Yargıtay 2. Hukuk Dairesi 2021/5610 Esas 2022/3007 Karar Sayılı İlamı

Abaküs Yazılım
2. Hukuk Dairesi
Esas No: 2021/5610
Karar No: 2022/3007
Karar Tarihi: 29.03.2022

Yargıtay 2. Hukuk Dairesi 2021/5610 Esas 2022/3007 Karar Sayılı İlamı

     Özet:

Mahkeme, bir mal rejimi tasfiyesinden kaynaklanan davada davalının bedelsiz olarak devraldığı taşınmazların bağış olduğu iddiasını reddetmiş ve davayı reddetmişti. Ancak Yargıtay'ın bozma kararı doğrultusunda yeniden yapılan yargılamada, mahkeme bozmaya uymuş ancak davacının bağış iradesinin kanıtlanamadığı gerekçesiyle yeniden taşınmazların davalıya bırakıldığını kabul ederek davayı reddetmiştir. Bozma kararında ise iddia ve savunma kapsamında deliller değerlendirilerek mal rejimi tasfiyesine karar verilmesi gerektiği belirtilmiştir. Bu nedenle, mahkeme kararı bozularak, yeniden yargılama yapılması kararlaştırılmıştır.
Kanun maddeleri:
- 6100 Sayılı Hukuk Muhakemeleri Kanunu madde 33: Maddi olayları ileri sürmek taraflara, hukuki nitelendirme yapmak ve uygulanacak kanun maddelerini belirlemek hakime aittir.
- Usule İlişkin Kazanılmış Hak: Yargıtay İçtihatları ile kabul edilmiş, usul hukukunun ana ilkelerinden biridir ve amaçları arasında kararlara karşı genel güvenin sarsılmasını önlemek bulunur.
2. Hukuk Dairesi         2021/5610 E.  ,  2022/3007 K.

    "İçtihat Metni"

    MAHKEMESİ :Asliye Hukuk (Aile) Mahkemesi
    DAVA TÜRÜ : Mal Rejiminin Tasfiyesinden Kaynaklanan Alacak

    Taraflar arasındaki davanın yapılan muhakemesi sonunda mahalli mahkemece verilen, yukarıda tarihi ve numarası gösterilen hüküm davacı erkek tarafından temyiz edilerek; temyiz incelemesinin duruşmalı olarak yapılması istenilmekle; duruşma için belirlenen 29.03.2022 günü temyiz eden davacı ... vekili Av. ... ile karşı taraf davalı ... ile vekili Av. ... geldiler. Gelenlerin konuşması dinlendikten sonra işin incelenerek karara bağlanması için duruşmadan sonraya bırakılması uygun görüldü. Bugün dosyadaki bütün kağıtlar okunup gereği görüşülüp düşünüldü:
    Maddi olayları ileri sürmek taraflara, hukuki nitelendirme yapmak ve uygulanacak kanun maddelerini belirlemek hakime aittir (6100 Sayılı HMK mad.33). İddianın ileri sürülüş şekline göre dava, mal rejiminin tasfiyesinden kaynaklanan alacak isteğine ilişkindir
    Mahalli mahkemece bozma öncesi yapılan yargılama neticesinde, davanın reddine karar verilmiş, karar, davacı erkek tarafından temyiz edilmiştir. 8. Hukuk Dairesi’nin 12.12.2017 tarihli ilamı ile İsviçre mahkeme kararında sadece İsviçre’deki taşınmazlarla ilgili anlaşma yapıldığı, anlaşma kapsamından Türkiye’deki malvarlığının tasfiye edildiğini sonucunun çıkarılamayacağı, dosya kapsamında davacının bağış iradesinin olduğuna yönelik bilgi ve belge de olamadığına göre, mahkemece iddia ve savunma kapsamında deliller toplanıp sonucuna göre karar verilmesi gerektiği belirtilerek bozma kararı verilmiştir. Bozmaya uyularak yapılan yargılama sonucunda verilen ikinci kararda ise, Türkiye’deki malların davalıya bedelsiz olarak devredildiği, Türkiye’deki malların davalıya bırakıldığı, bu hususta hibe gerçekleştiği kabul edilerek, davacının yaptığı bağıştan dönülmesi gerekecek hukuki sebep de ispatlanamadığından, taşınmazların kişisel mal olduğu gerekçesiyle davanın reddine karar verilmiştir.

Sağlanan materyal:
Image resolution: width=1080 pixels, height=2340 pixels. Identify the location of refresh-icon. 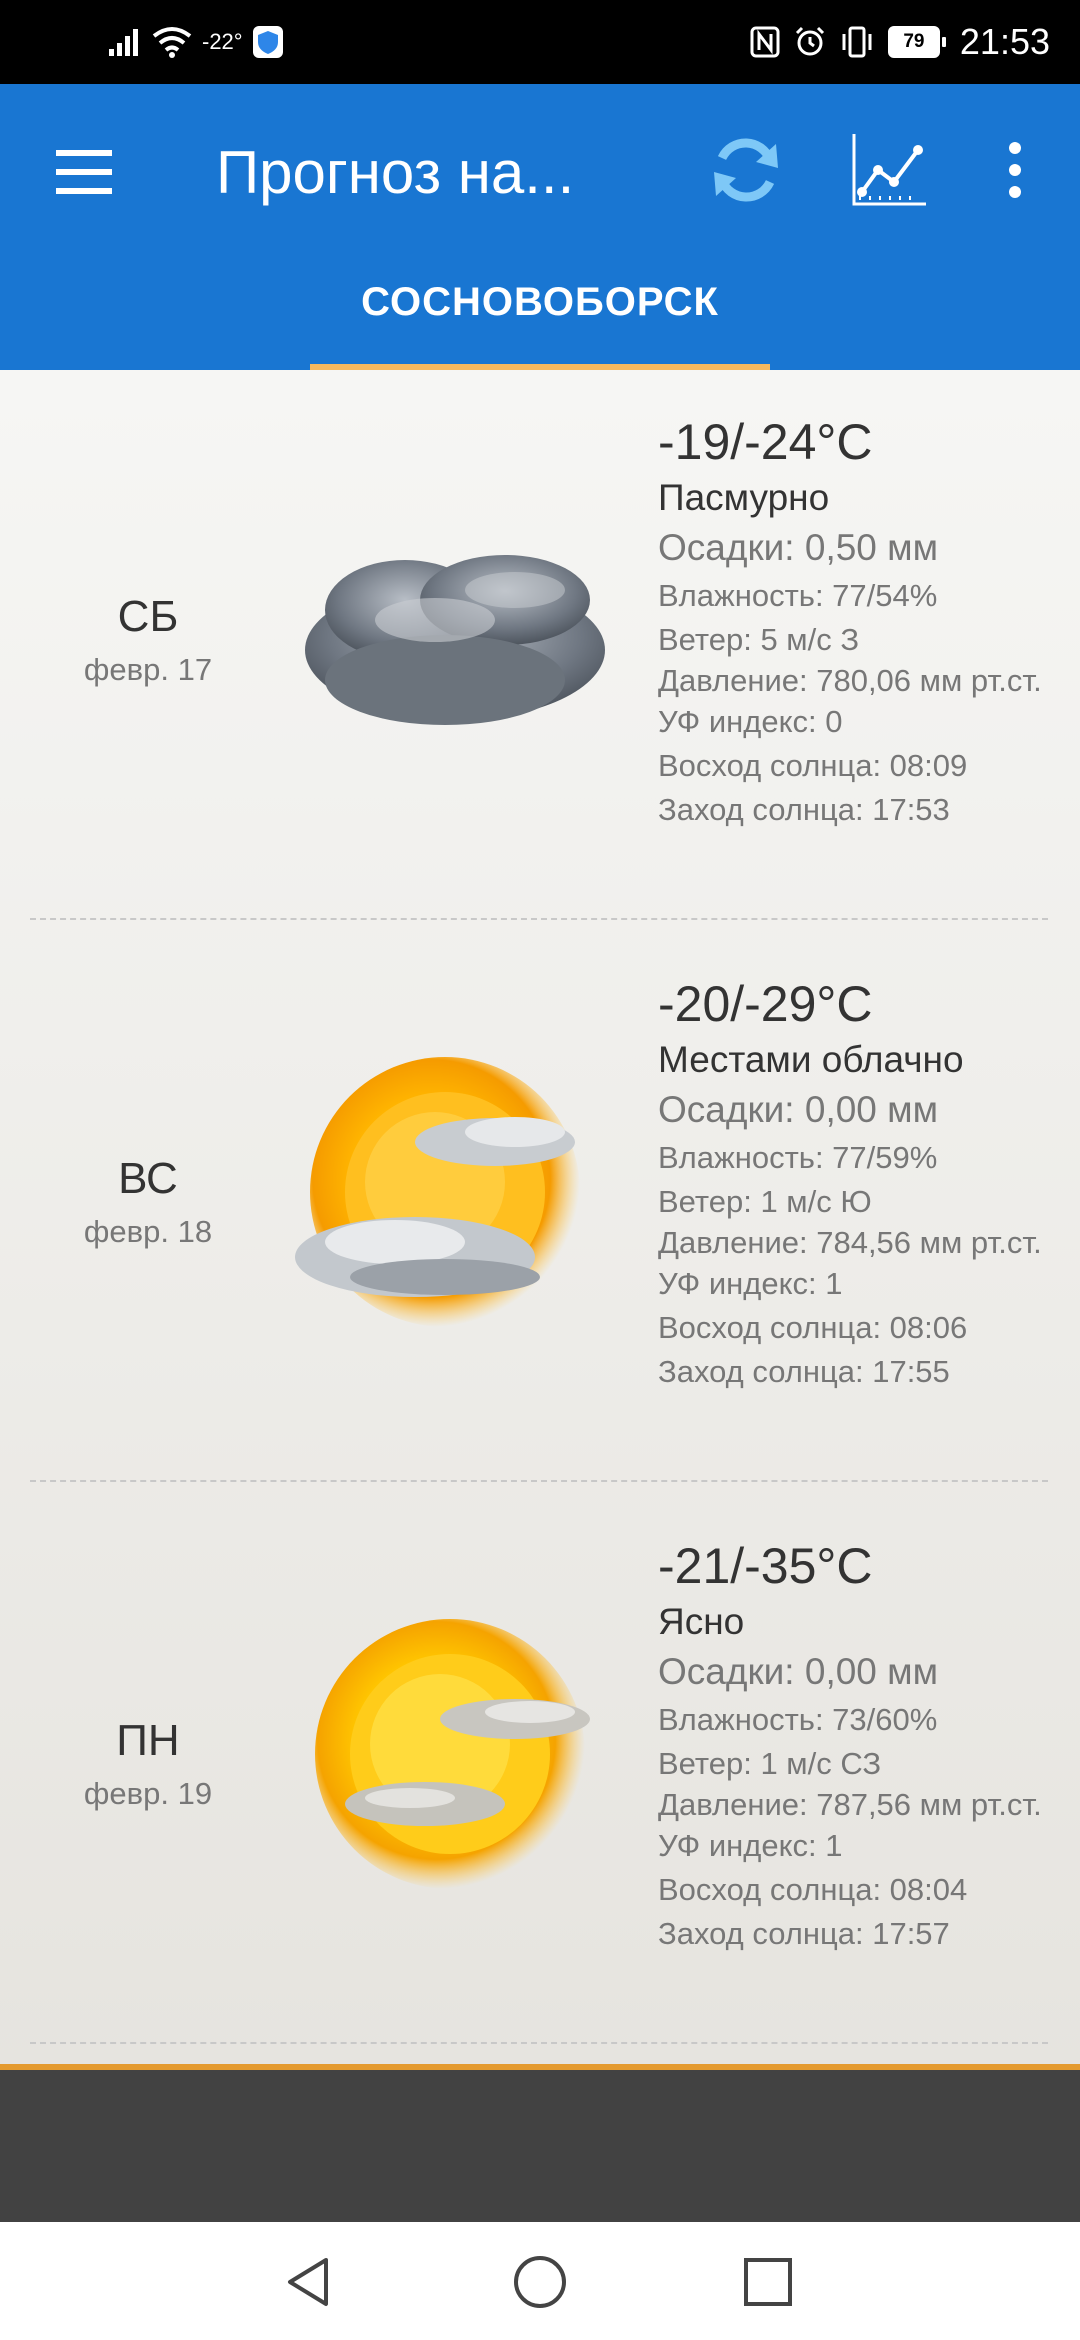
(746, 170).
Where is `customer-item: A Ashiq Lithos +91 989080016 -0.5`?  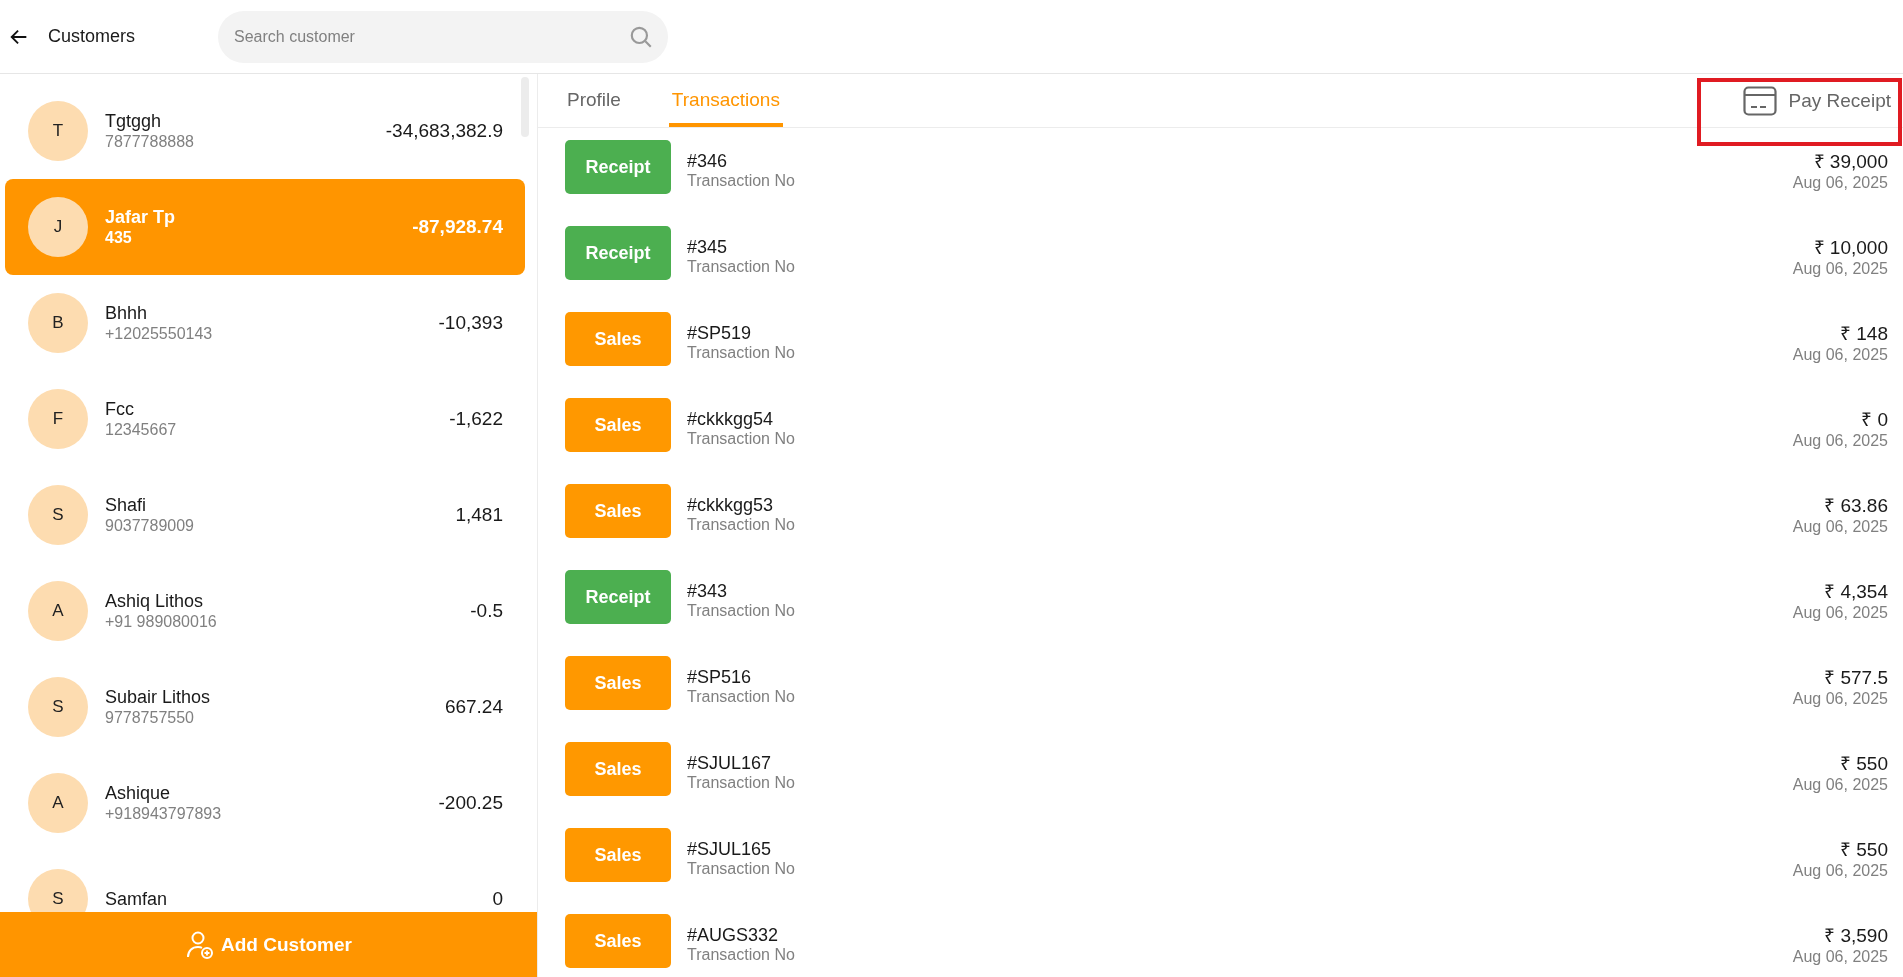 customer-item: A Ashiq Lithos +91 989080016 -0.5 is located at coordinates (265, 611).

Görev A: Yargıtay kararında "Abaküs Yazılım" sözleriyle başlayıp "yargılama yapılması kararlaştırılmıştır." sözleriyle biten bölümü olduğu gibi yazın.
Görev B:
Yargıtay kararına göre aşağıdaki ifadeler doğru mu? Her biri için evet ya da hayır deyin ve buna karar veren sözleri metinden aynen alıntılayın.
(i) Karar tarihi 29.03.2022'dir.
(ii) Hüküm davalı tarafından temyiz edilmiştir.
(iii) Bozma kararı 8. Hukuk Dairesi'nin 12.12.2017 tarihli ilamıyla verilmiştir.

Görev çözümü A:
Abaküs Yazılım
2. Hukuk Dairesi
Esas No: 2021/5610
Karar No: 2022/3007
Karar Tarihi: 29.03.2022

Yargıtay 2. Hukuk Dairesi 2021/5610 Esas 2022/3007 Karar Sayılı İlamı

     Özet:

Mahkeme, bir mal rejimi tasfiyesinden kaynaklanan davada davalının bedelsiz olarak devraldığı taşınmazların bağış olduğu iddiasını reddetmiş ve davayı reddetmişti. Ancak Yargıtay'ın bozma kararı doğrultusunda yeniden yapılan yargılamada, mahkeme bozmaya uymuş ancak davacının bağış iradesinin kanıtlanamadığı gerekçesiyle yeniden taşınmazların davalıya bırakıldığını kabul ederek davayı reddetmiştir. Bozma kararında ise iddia ve savunma kapsamında deliller değerlendirilerek mal rejimi tasfiyesine karar verilmesi gerektiği belirtilmiştir. Bu nedenle, mahkeme kararı bozularak, yeniden yargılama yapılması kararlaştırılmıştır.

Görev çözümü B:
(i) Evet: "Karar Tarihi: 29.03.2022"
(ii) Hayır: "hüküm davacı erkek tarafından temyiz edilerek"
(iii) Evet: "8. Hukuk Dairesi’nin 12.12.2017 tarihli ilamı ile"